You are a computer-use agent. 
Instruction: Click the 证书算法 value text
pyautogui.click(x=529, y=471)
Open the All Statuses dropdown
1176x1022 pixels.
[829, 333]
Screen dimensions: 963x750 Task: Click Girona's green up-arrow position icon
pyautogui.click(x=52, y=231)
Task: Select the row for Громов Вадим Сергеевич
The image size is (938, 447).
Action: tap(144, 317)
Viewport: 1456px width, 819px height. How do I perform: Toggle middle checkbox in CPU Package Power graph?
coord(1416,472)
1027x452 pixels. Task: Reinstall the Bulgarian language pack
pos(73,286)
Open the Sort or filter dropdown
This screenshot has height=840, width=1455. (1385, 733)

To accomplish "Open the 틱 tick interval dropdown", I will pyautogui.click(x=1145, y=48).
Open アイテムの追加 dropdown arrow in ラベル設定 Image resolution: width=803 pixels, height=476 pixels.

● ● ●

INSTRUCTIONS TO FOLLOW> Print every one of the items above word for word, without adding or changing anything.

REPLY>
You are a computer-use agent. 
Instruction: Click the 证书算法 value text
pyautogui.click(x=529, y=471)
Open the All Statuses dropdown
1176x1022 pixels.
[829, 333]
Screen dimensions: 963x750 Task: Click Girona's green up-arrow position icon
pyautogui.click(x=52, y=231)
Task: Select the row for Громов Вадим Сергеевич
The image size is (938, 447).
Action: tap(144, 317)
Viewport: 1456px width, 819px height. How do I perform: Toggle middle checkbox in CPU Package Power graph?
coord(1416,472)
1027x452 pixels. Task: Reinstall the Bulgarian language pack
pos(73,286)
Open the Sort or filter dropdown
This screenshot has height=840, width=1455. (1385, 733)

To accomplish "Open the 틱 tick interval dropdown", I will pyautogui.click(x=1145, y=48).
Open アイテムの追加 dropdown arrow in ラベル設定 Image resolution: width=803 pixels, height=476 pixels.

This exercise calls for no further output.